[EXERCISE AIM]
Count the lines in the records below that contain the word "Where", and reply with that number alone.

[STORED ROWS]
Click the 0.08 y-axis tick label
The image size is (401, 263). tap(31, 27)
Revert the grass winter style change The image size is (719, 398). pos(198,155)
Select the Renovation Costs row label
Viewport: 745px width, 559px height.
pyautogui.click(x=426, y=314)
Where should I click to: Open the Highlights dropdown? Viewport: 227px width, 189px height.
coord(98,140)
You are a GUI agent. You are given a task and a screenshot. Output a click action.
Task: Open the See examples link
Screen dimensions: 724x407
--
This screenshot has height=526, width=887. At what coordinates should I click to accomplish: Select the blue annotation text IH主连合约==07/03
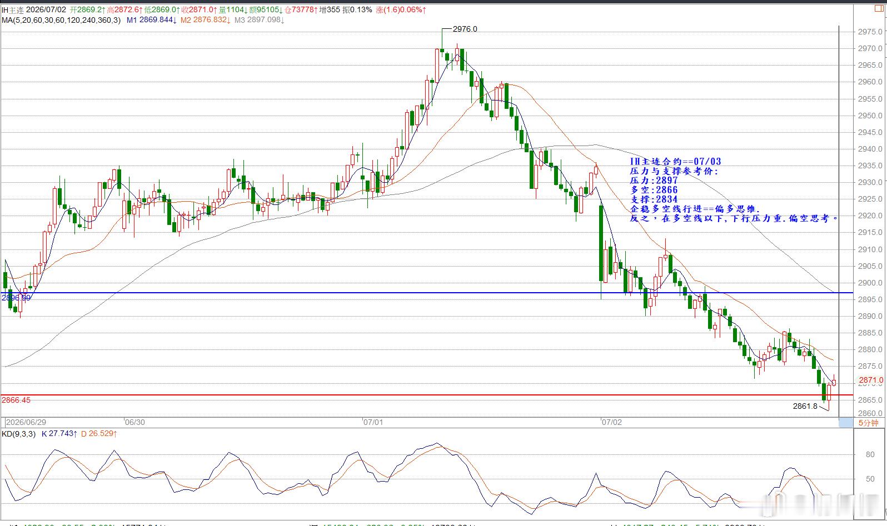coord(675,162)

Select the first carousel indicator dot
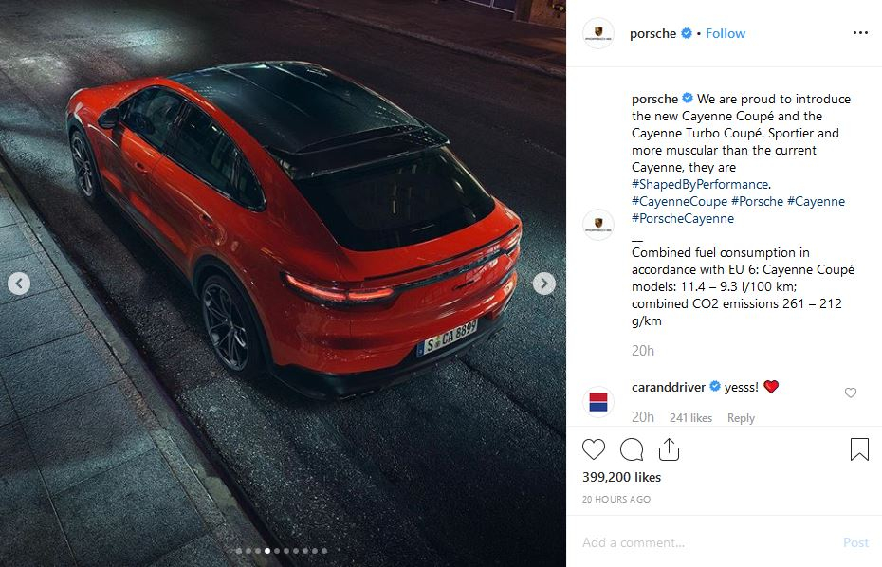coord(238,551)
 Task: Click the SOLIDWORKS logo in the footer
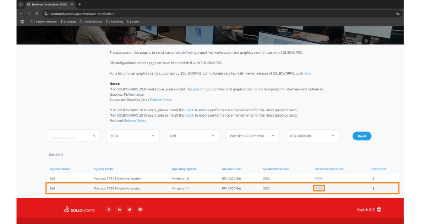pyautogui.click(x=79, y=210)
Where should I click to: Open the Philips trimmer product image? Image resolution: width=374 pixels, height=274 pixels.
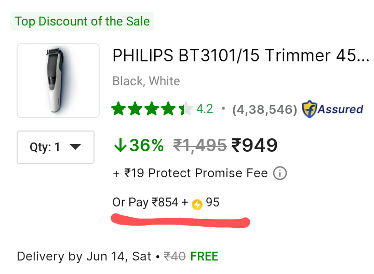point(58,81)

[RESULT OF THE TASK]
2